Claire Bové © Eric Marie-Médias Aviron

Un report qui aura un impact financier non négligeable sur l’économie japonaise, mais qui a aussi des conséquences sur les athlètes. Pour Claire Bové, l’annonce du report ne lui a d’abord fait ni chaud, ni froid. “Déjà ce n’est pas annulé, commente Claire Bové, tant mieux, c’est un mal pour un bien. Avec Laura on n’avait pas beaucoup ramé ensemble, cela nous laisse du temps pour faire plus de parcours ensemble, être plus fortes”. Mais elle pense aussi aux autres rameuses et rameurs : “Je voulais aller jusqu’à Paris 2024, mais je pense aux autres athlètes qui eux voulaient arrêter cette année, il va falloir continuer une année de plus”. Ce report aura un autre impact sur sa vie personnelle. “Mes parents avaient tout réservé pour cette année, ça a un coût qu’ils ne pourront pas refaire en 2021. Et du côté de mes études, je ne comptais pas dédoubler ma deuxième année de kiné après ces Jeux, là je n’aurai plus le choix. Il y a aussi tout ce qui s’organise autour des Jeux, la préparation, mais aussi mes stages professionnels que j’avais repoussés en août, donc pas de vacances”. Ma motivation à l’entraînement reste la même : “C’est un sport passion, je vais continuer, je fais confiance aux coaches”.

Hélène Lefebvre © Eric Marie-Médias Aviron

La motivation, c’est sur ce point qu’Hélène Lefebvre déclare avoir le plus de mal. “Ce report est un coup dur, explique la Nogentaise, même si on s’y attendait. On en parlait entre nous, mais de là à ce que ça devienne officiel…” La rameuse se souvient de son retour d’Afrique du sud et de l’arrivée du groupe à l’aéroport. “On voyait les affiches sur le coronavirus, mais jamais on aurait envisagé que ça aboutirait à ça”. Elle n’a donc pas accueilli la nouvelle de manière sereine ou soulagée. “Avec les autres athlètes, on est tous là à attendre, à se demander ce qu’on fait maintenant. Le calendrier international est chamboulé, la planification s’effondre. Tous les jours je m’entraînais dans mon garage, j’étais prête pour un mois de confinement ; là il va falloir retrouver la motivation. Mais sans objectif, ça va être dur. On ne peut pas s’entraîner sans savoir où l’on va”.

Denis Masséglia s’est exprimé en début d’après-midi sur l’antenne de C News. “Ce n’est pas une surprise vu la communication du CIO depuis dimanche. Il y avait trois scénarios possibles, celui du report d’un an est la solution la plus consensuelle pour les Jeux olympiques et paralympiques avec le même programme, sans doute les mêmes qualifiés, reste à voir pour les autres qualifications. C’est important pour les conditions sanitaires et d’équité sportive, mais aussi pour le sport, la santé des athlètes et ceux qui s’intéressent au sport”.

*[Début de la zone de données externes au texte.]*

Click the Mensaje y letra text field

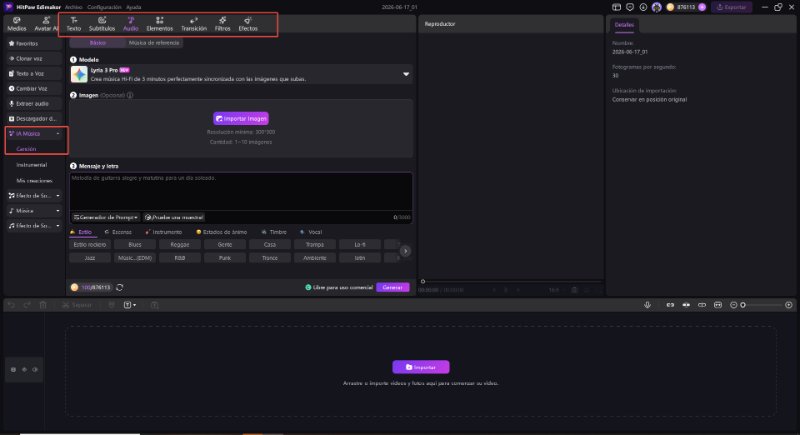pyautogui.click(x=241, y=191)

Les athlètes se retrouvent en effet dans une saison internationale qui pourrait être blanche. Tous les regards sont maintenant tournés vers le CIO pour connaître les modalités concernant les athlètes déjà qualifiés pour les Jeux, pour ceux qui ne le sont pas, et vers la FISA qui va devoir proposer des solutions. Une équation à plusieurs inconnues, alors que le Covid-19 continue à s’étendre un peu partout sur le globe.